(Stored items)
++++++++++++++++++++

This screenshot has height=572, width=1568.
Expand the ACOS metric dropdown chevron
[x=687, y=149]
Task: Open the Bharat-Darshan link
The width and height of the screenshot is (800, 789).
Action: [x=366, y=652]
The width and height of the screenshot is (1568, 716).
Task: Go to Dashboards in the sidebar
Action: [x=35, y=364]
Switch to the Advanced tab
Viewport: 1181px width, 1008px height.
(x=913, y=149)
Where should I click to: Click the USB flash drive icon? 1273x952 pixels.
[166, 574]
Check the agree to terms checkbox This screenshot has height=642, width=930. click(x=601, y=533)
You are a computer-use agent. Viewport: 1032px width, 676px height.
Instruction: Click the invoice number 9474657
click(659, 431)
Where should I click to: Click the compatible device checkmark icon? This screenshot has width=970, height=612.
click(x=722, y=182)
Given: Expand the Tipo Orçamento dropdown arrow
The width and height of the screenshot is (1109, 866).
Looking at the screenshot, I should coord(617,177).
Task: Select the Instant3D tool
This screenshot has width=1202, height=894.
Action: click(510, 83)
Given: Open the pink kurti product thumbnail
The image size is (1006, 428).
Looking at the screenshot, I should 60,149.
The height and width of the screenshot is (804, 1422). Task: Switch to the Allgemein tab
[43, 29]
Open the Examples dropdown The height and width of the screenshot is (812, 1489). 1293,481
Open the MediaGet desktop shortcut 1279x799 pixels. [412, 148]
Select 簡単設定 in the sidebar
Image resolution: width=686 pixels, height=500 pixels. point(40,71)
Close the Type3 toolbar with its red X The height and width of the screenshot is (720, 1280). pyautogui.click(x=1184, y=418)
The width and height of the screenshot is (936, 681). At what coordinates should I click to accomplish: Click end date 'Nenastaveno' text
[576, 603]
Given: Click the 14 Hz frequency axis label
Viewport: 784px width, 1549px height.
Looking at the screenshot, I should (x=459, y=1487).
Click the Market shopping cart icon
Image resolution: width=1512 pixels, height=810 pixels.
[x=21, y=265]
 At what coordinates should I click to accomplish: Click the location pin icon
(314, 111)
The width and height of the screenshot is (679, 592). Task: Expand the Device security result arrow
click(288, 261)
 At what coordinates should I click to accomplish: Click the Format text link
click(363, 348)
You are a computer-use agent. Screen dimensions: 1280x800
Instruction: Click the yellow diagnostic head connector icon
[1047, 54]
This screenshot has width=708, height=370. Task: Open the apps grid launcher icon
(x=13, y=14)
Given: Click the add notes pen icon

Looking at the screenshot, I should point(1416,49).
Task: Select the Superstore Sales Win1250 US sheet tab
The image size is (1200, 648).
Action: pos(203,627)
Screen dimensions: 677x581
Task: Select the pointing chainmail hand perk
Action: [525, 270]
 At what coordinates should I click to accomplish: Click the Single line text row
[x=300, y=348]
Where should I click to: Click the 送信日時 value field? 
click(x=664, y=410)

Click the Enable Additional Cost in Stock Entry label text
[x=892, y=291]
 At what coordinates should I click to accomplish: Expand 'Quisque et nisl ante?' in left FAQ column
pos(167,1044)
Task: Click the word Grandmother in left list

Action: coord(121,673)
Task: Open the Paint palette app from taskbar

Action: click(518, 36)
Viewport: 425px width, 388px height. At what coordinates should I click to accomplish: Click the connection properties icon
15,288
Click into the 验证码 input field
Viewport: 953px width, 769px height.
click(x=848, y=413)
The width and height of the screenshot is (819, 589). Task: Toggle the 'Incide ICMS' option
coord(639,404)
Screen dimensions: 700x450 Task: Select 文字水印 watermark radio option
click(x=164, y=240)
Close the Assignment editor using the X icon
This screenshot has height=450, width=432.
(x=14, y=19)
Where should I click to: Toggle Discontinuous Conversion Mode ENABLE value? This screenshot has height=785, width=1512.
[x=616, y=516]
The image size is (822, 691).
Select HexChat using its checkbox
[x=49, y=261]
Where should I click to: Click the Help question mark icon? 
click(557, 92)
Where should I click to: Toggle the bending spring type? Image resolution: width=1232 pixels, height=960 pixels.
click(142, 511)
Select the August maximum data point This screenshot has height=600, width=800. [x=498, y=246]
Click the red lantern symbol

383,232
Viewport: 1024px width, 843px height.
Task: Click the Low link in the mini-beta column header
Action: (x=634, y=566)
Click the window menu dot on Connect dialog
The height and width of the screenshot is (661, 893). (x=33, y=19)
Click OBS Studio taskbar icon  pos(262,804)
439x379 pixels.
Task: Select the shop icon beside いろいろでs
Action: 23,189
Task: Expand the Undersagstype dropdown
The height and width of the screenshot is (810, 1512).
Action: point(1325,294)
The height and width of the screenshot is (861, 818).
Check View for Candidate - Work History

++++++++++++++++++++

INSTRUCTIONS TO FOLLOW ::
Using the records above, copy word for word the line with "Task: Open the Paint palette app from taskbar", the line with "Select the August", and every line between them.

ANSWER SECTION ::
Task: Open the Paint palette app from taskbar

Action: click(518, 36)
Viewport: 425px width, 388px height. At what coordinates should I click to accomplish: Click the connection properties icon
15,288
Click into the 验证码 input field
Viewport: 953px width, 769px height.
click(x=848, y=413)
The width and height of the screenshot is (819, 589). Task: Toggle the 'Incide ICMS' option
coord(639,404)
Screen dimensions: 700x450 Task: Select 文字水印 watermark radio option
click(x=164, y=240)
Close the Assignment editor using the X icon
This screenshot has height=450, width=432.
(x=14, y=19)
Where should I click to: Toggle Discontinuous Conversion Mode ENABLE value? This screenshot has height=785, width=1512.
[x=616, y=516]
The image size is (822, 691).
Select HexChat using its checkbox
[x=49, y=261]
Where should I click to: Click the Help question mark icon? 
click(557, 92)
Where should I click to: Toggle the bending spring type? Image resolution: width=1232 pixels, height=960 pixels.
click(142, 511)
Select the August maximum data point This screenshot has height=600, width=800. [x=498, y=246]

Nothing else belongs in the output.